Quotidianamente si incontrano genitori ed educatori che si lasciano dominare e manipolare dai ragazzi. Preoccupati di avere sempre il loro consenso e il loro affetto, diventano incapaci di dare indicazioni chiare, norme di riferimento salde e affidabili, o di intervenire in maniera opportuna e per tempo quando si tratta di usare la correzione, la chiamata a responsabilità, ovviamente in modo proporzionato all’età dell’educando. Talvolta ci sono genitori i cui sensi di colpa per le proprie conflittualità, li rendono incapaci di scontentare i figli quando sarebbe opportuno farlo. O ancora genitori per i quali i figli rappresentano un investimento per gratificare in modo vicario i propri inconfessabili bisogni e vincere le proprie frustrazioni. Quando, poi, capita di sentire alcuni ragazzini poco più che preadolescenti o addirittura più piccoli che sono considerati dai genitori come dei consiglieri o dei confidenti, ci poniamo la domanda: è giusto che le cose vadano così? Un discorso che vale anche per altre figure educative, padri e madri 'spirituali' compresi.
Qualche ultima osservazione. Chi educa gli adulti: la tata, lo psicologo, il pediatra? Chi educa gli adulti: internet? Chi educa gli adulti: il libro di istruzioni sull’arte di educare? Certo, un adulto, un genitore, un educatore ha bisogno talvolta anche di figure professionali e strumenti per avere qualche dritta sul proprio approccio e stile educativo, sulle dinamiche personali e familiari, ma possibile che abbiamo reso tutto medicalizzato o 'specialistico'? Non sarebbe meglio riscoprire la pedagogia cristiana: il Vangelo e, soprattutto, l’esempio di Gesù educatore? Non sarebbe opportuno riscoprire la forza del dialogo, del confronto e della condivisione all’interno della coppia, tra le coppie, tra educatori? Non sarebbe opportuno dare una continuità a questo tipo di esperienza all’interno delle nostre comunità ecclesiali, ma anche nelle istituzioni educative laiche?
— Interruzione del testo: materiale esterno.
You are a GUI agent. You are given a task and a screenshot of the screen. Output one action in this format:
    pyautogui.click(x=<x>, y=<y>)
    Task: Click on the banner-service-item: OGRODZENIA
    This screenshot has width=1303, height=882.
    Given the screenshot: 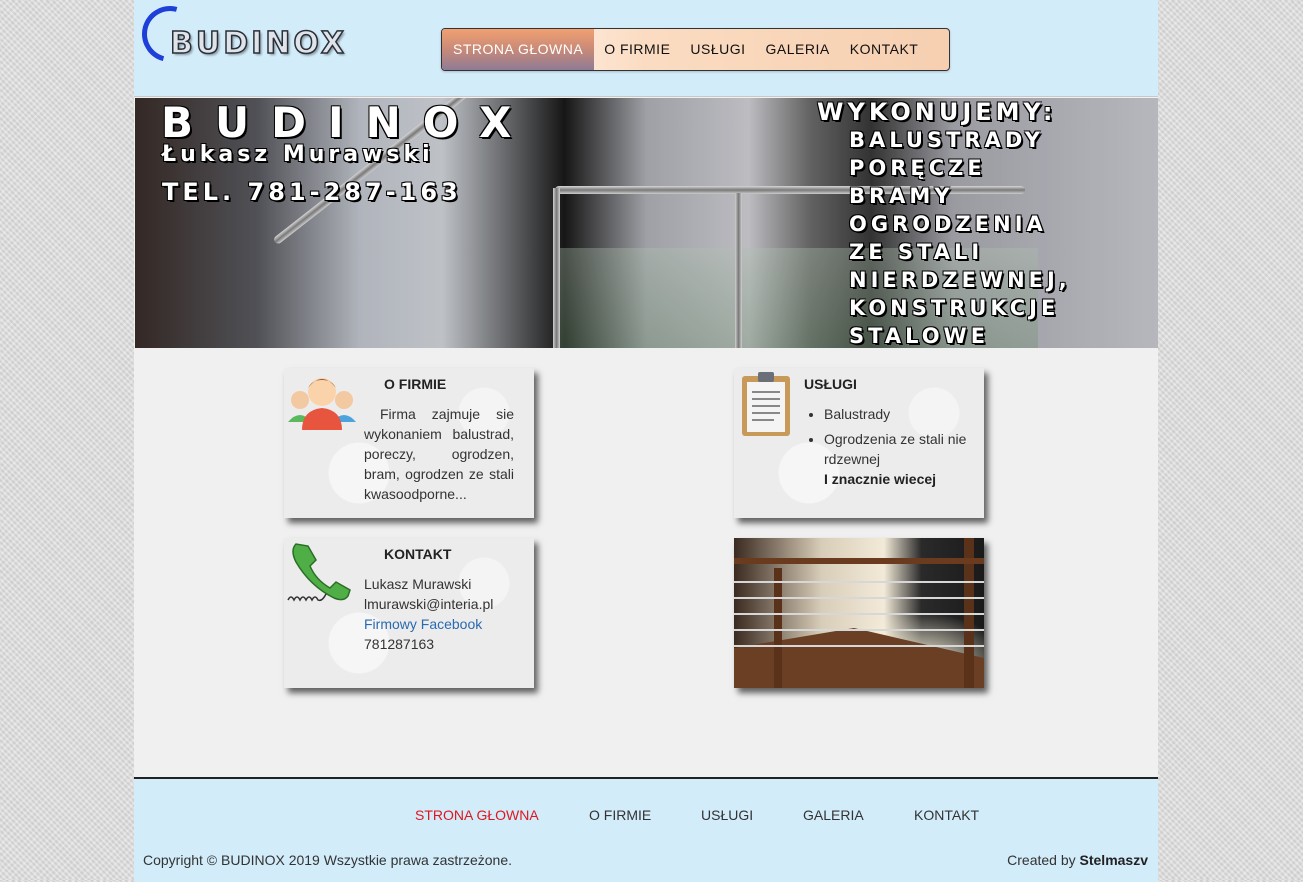 What is the action you would take?
    pyautogui.click(x=948, y=224)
Chi educa gli adulti? Una comunità di adulti che sa mettersi in discussione per auto-correggersi sarebbe una grande testimonianza educativa per i giovani e i ragazzi; sarebbe anche un messaggio di fiducia e di speranza. Cominciando da ciò che rendeva esplicito il grande filosofo e teologo Bernard Lonergan: «Non so, ma posso imparare».